[Exercise instructions]: Rescale the records from the line containing "Task: Switch to" through the end of the records by writing all those lines again, requests included, with every coordinate in the answers multiplied by 1.45 and rounded to a whole number, halves rounding up. Leave the pictures out of your answer.

[Data to use]:
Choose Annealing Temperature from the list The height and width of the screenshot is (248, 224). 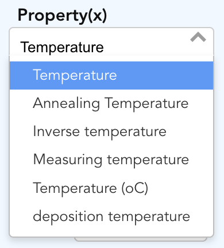111,103
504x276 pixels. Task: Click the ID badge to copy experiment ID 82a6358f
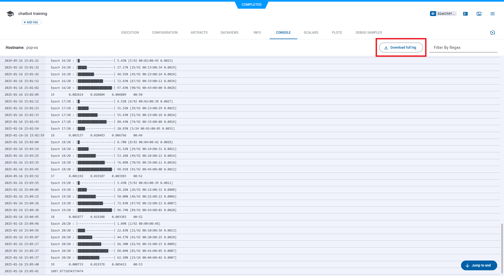click(x=443, y=13)
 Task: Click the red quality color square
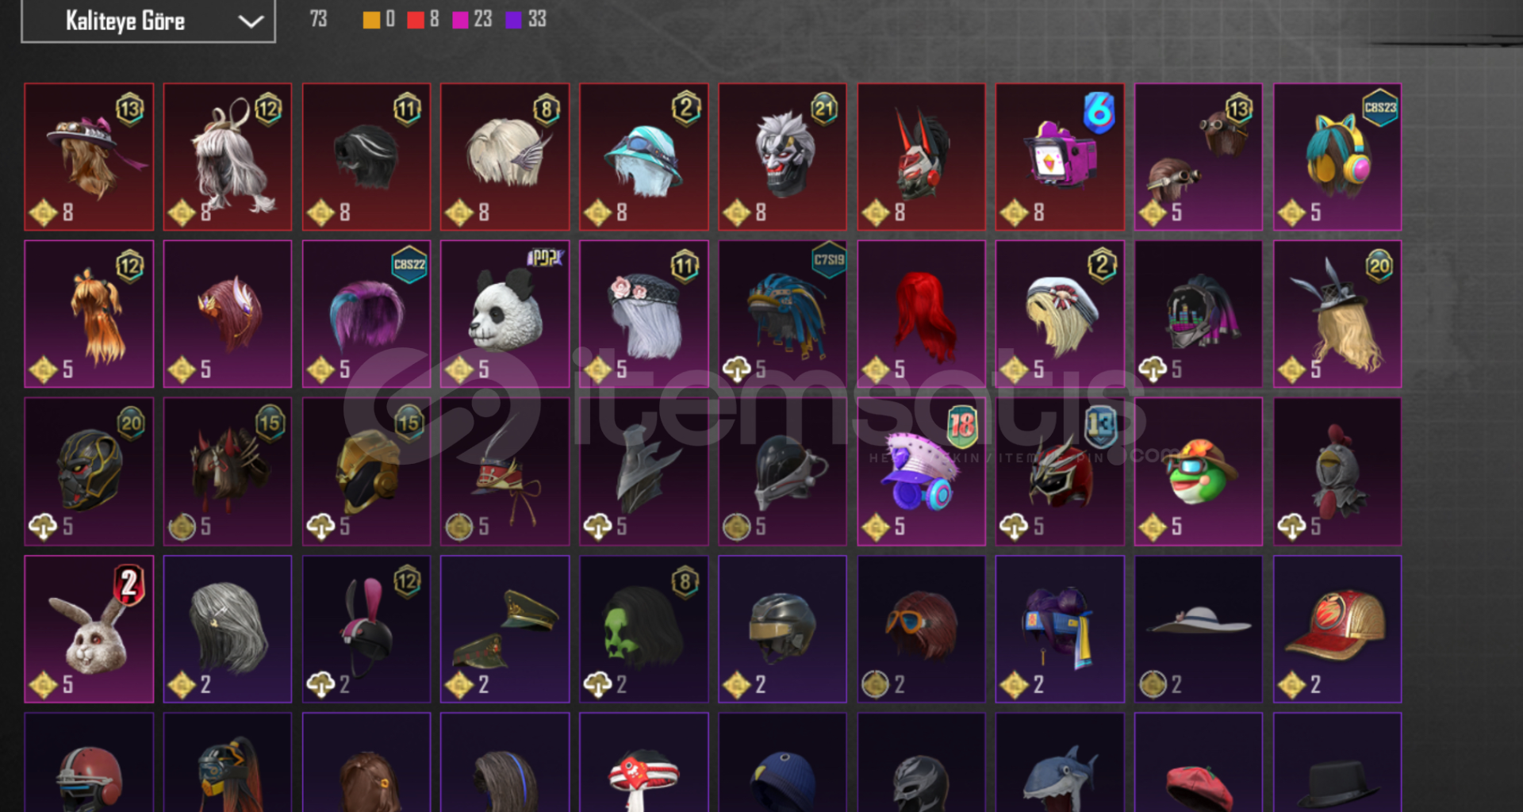(416, 20)

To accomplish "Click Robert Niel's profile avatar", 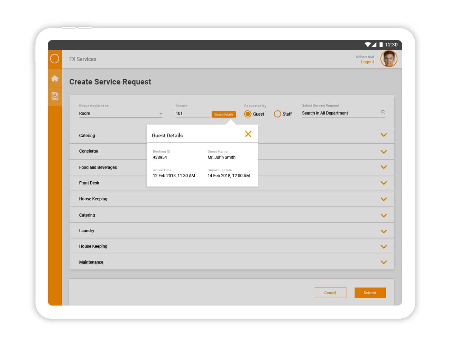I will coord(389,59).
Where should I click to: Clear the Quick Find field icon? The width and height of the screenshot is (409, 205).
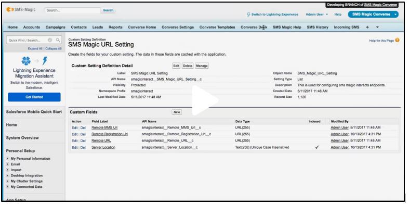[50, 40]
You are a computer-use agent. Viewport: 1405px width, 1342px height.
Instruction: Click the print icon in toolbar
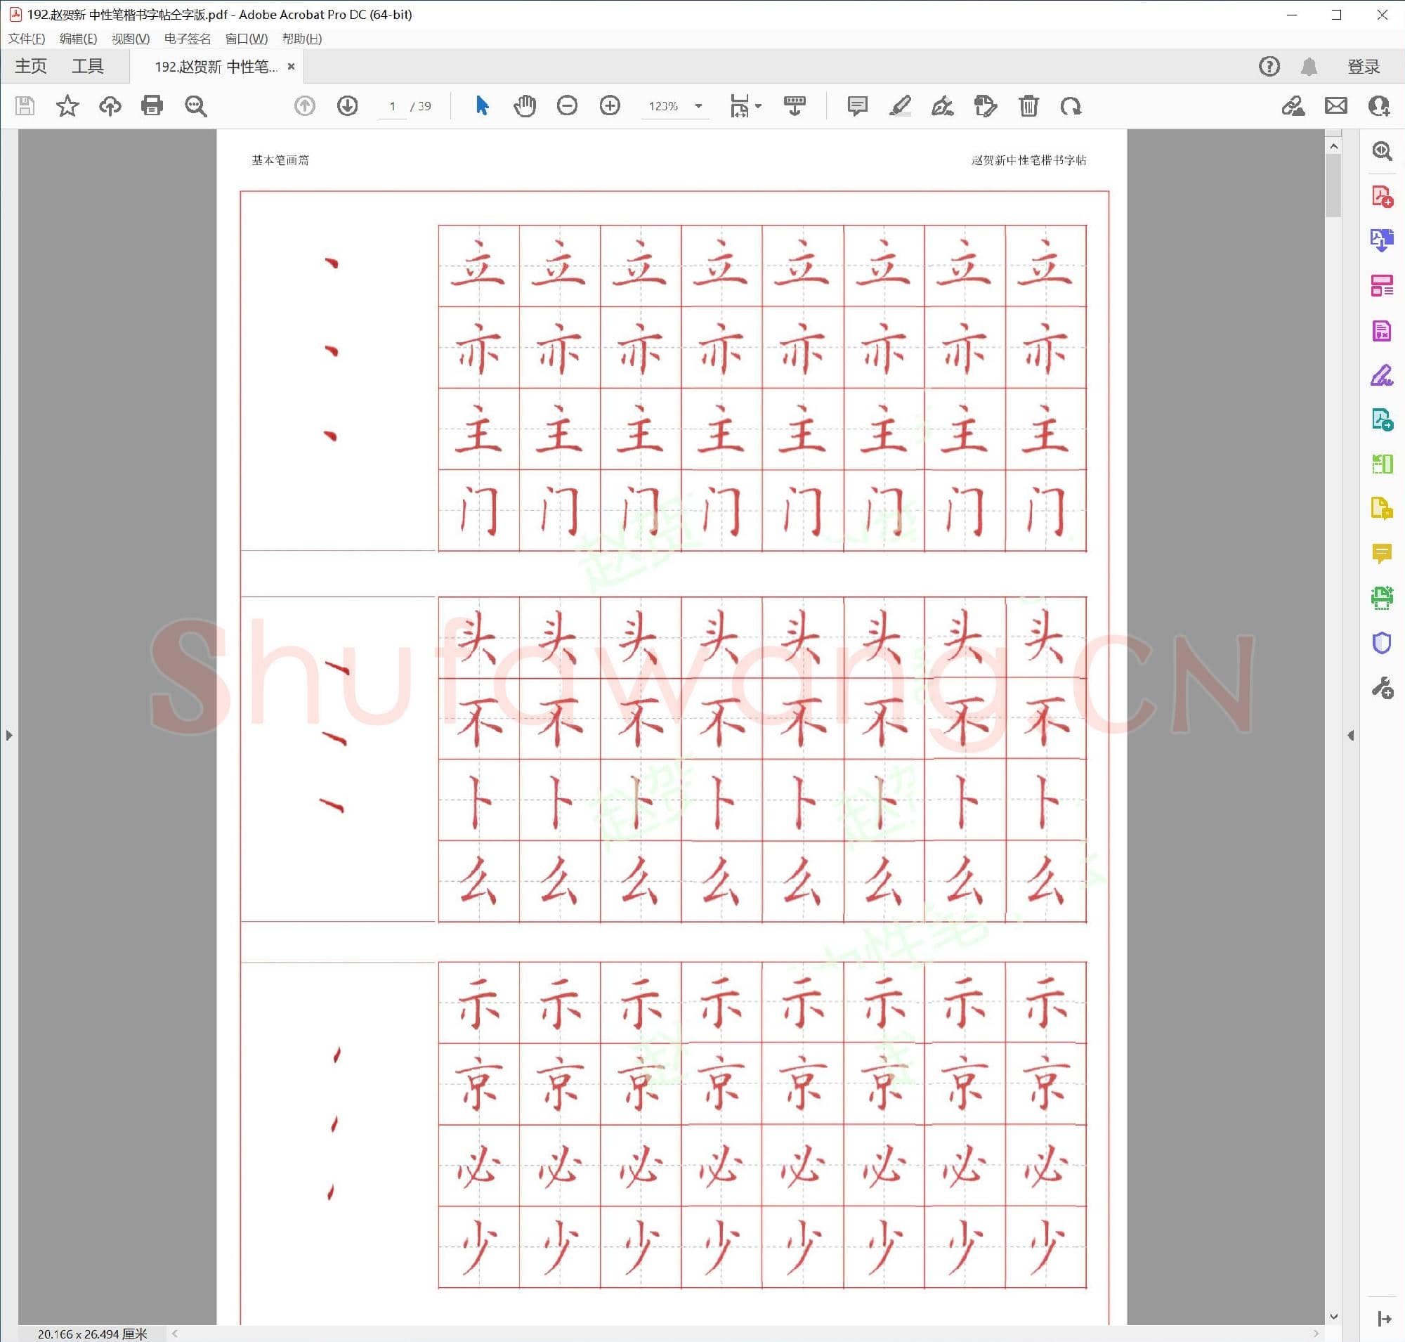tap(152, 106)
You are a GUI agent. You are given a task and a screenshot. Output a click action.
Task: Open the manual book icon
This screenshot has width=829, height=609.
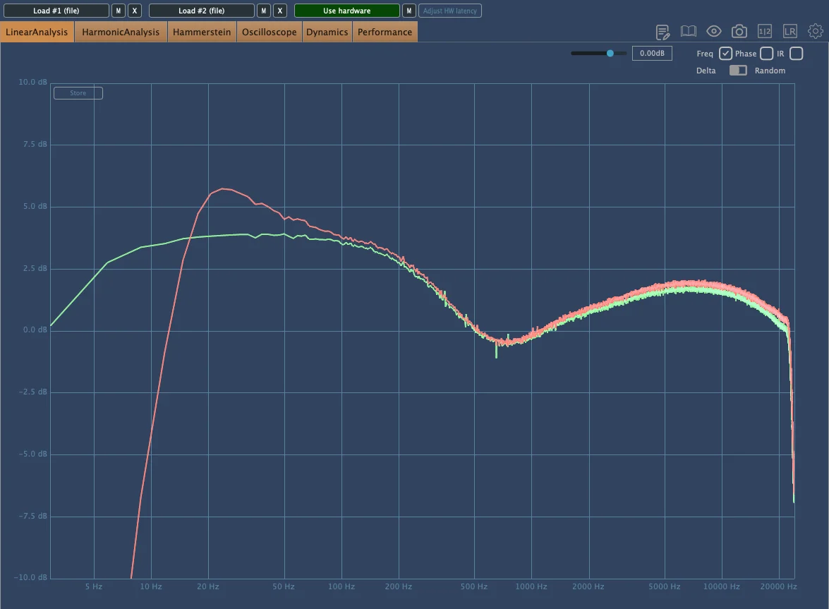(x=688, y=31)
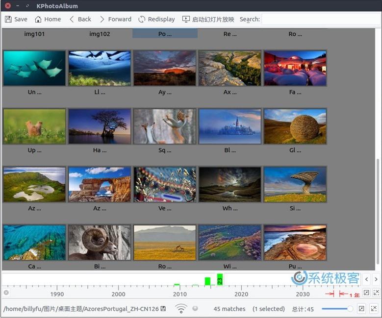The height and width of the screenshot is (318, 382).
Task: Start the slideshow from toolbar
Action: click(x=208, y=19)
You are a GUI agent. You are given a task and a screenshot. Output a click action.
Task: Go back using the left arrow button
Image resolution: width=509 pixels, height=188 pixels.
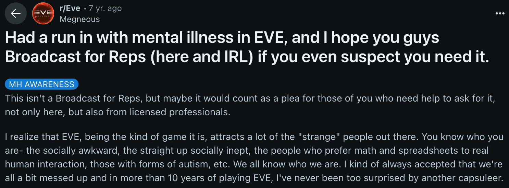pyautogui.click(x=16, y=13)

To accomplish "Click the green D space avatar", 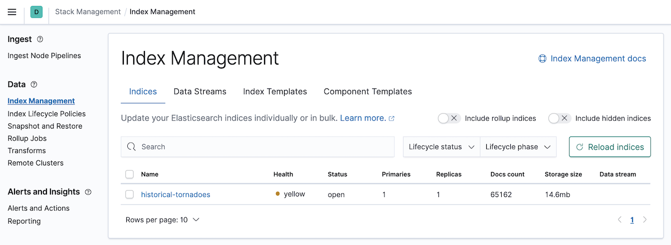I will click(x=36, y=12).
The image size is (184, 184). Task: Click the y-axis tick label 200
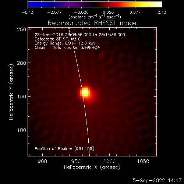(21, 63)
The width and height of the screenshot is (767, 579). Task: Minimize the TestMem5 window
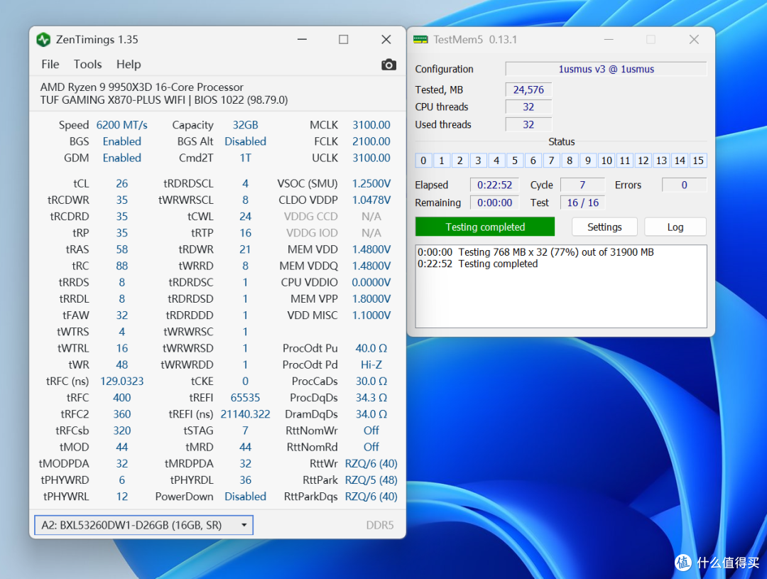(609, 40)
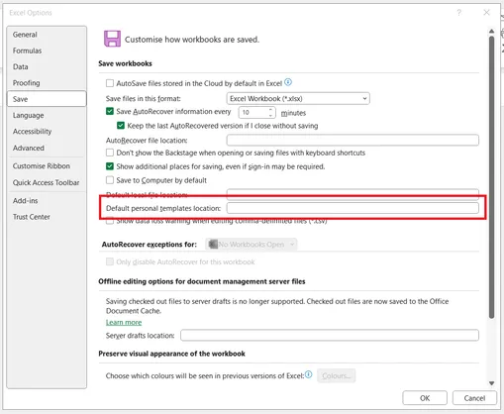Click the vertical scrollbar thumb
This screenshot has height=414, width=504.
491,177
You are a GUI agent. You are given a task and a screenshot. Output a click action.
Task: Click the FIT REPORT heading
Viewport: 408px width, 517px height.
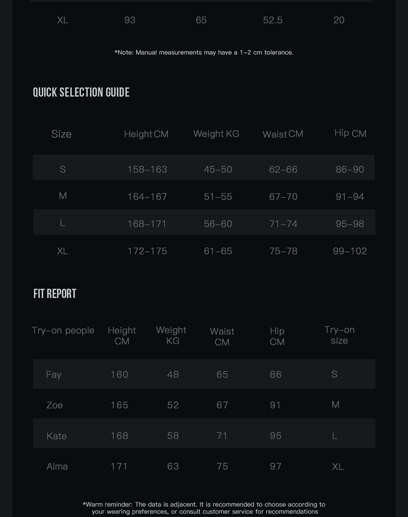[55, 294]
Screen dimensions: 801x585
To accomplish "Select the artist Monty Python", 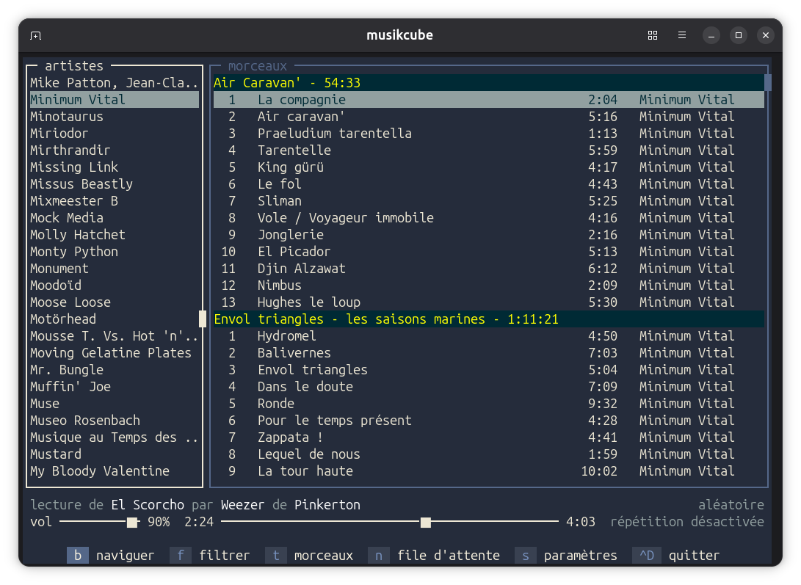I will [x=74, y=252].
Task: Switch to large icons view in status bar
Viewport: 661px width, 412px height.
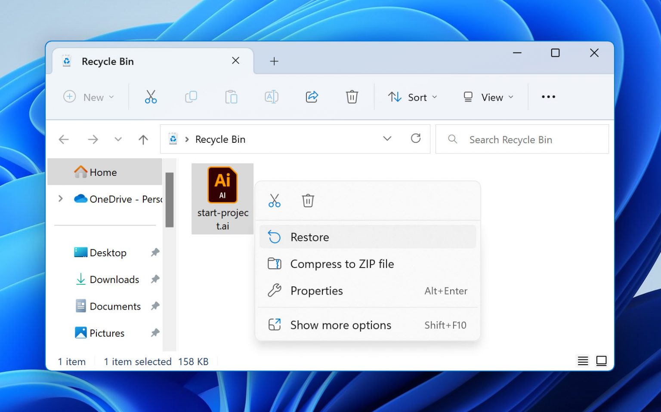Action: (x=601, y=361)
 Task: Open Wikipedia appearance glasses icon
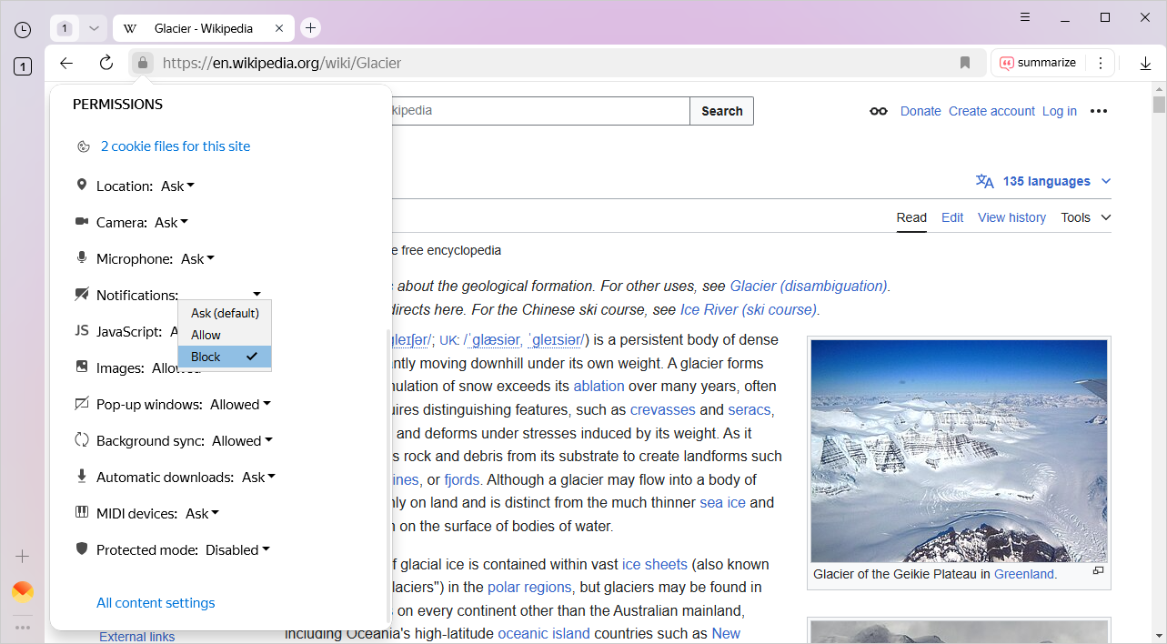(x=878, y=111)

[Solution to the problem]:
Task: Switch to large icons view in status bar
Viewport: 661px width, 412px height.
Action: (x=871, y=523)
 Task: Open Wikipedia appearance glasses icon
(x=1273, y=161)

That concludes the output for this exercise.